Industrial Revolution Shift from an economy based on farming and production by skilled craftsmen, to economy in which goods are mass produced (often on assembly lines) by unskilled workers who use machines and interchangeable parts to quickly and easily create goods.
Social Darwinism The application of the “survival of the fittest” theory to human society. Many believed that people who were poor or less powerful must be inferior.
Capitalism An economic system in which there is private property, and the laws of supply and demand dictate prices and production levels.
Robber Baron A bad industrial leader who treats his workers poorly, exploits the environment, and/or uses cut-throat tactics to put competitors out of business.
Urbanization Migration from rural areas (the countryside) to urban areas (cities)
Gilded Age Something that is “gilded” is fancy on the outside, but cheap on the inside.
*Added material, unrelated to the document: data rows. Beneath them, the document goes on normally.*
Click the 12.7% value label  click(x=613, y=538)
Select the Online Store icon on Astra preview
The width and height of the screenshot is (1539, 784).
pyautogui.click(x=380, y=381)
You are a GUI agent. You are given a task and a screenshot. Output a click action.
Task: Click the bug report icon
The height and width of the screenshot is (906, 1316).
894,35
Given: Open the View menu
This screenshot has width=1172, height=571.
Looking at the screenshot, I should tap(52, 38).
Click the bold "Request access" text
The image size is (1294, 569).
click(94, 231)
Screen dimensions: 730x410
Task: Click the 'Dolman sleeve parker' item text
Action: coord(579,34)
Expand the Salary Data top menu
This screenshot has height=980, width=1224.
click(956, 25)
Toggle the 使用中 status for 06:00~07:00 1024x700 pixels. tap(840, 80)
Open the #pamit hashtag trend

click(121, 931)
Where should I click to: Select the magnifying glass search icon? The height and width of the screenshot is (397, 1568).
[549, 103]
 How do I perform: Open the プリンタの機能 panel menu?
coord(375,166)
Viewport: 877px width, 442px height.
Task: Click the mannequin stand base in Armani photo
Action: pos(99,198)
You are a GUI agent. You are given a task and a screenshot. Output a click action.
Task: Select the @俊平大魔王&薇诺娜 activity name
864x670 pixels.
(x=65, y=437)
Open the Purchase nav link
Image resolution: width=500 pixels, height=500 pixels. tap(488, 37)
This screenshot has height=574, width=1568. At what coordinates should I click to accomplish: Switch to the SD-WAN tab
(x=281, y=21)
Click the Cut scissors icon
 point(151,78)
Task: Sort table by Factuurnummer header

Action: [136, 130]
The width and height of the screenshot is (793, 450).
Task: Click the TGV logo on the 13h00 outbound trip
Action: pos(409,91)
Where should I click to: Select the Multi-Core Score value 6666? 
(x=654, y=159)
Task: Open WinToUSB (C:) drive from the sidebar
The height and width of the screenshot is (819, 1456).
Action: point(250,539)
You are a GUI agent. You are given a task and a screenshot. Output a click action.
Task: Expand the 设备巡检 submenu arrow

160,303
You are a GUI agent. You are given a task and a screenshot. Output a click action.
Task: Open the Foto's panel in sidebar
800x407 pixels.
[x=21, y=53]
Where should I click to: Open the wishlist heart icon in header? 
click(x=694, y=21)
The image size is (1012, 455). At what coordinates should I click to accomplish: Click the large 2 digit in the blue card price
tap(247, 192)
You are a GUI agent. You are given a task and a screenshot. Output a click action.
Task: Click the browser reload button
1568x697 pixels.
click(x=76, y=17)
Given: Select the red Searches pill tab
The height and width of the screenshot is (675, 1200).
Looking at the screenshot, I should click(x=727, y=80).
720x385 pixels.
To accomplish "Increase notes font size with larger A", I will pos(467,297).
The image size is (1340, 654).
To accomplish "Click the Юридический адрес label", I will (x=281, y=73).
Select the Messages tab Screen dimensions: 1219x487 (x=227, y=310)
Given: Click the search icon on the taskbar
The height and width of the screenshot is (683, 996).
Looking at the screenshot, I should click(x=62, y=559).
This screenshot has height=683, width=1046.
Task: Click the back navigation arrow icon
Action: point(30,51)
In the 19th century, a sense of economic prosperity covered over serious problems of political corruption, poverty, labor conflict, urbanization, and a depressed farm economy.
Laissez-Faires Economy An economy in which the government does not intervene and prices and production levels are determined by the laws of supply and demand alone.
Political Machine An organization that trades favors for votes. Political machines helped , meet the needs of poor immigrant workers in the cities, but they were also a source of corruption.
Nativism Anti-immigrant feelings.
Trust A business that completely dominates an industry because it is the only, or one of the few, businesses that produces a given good or service.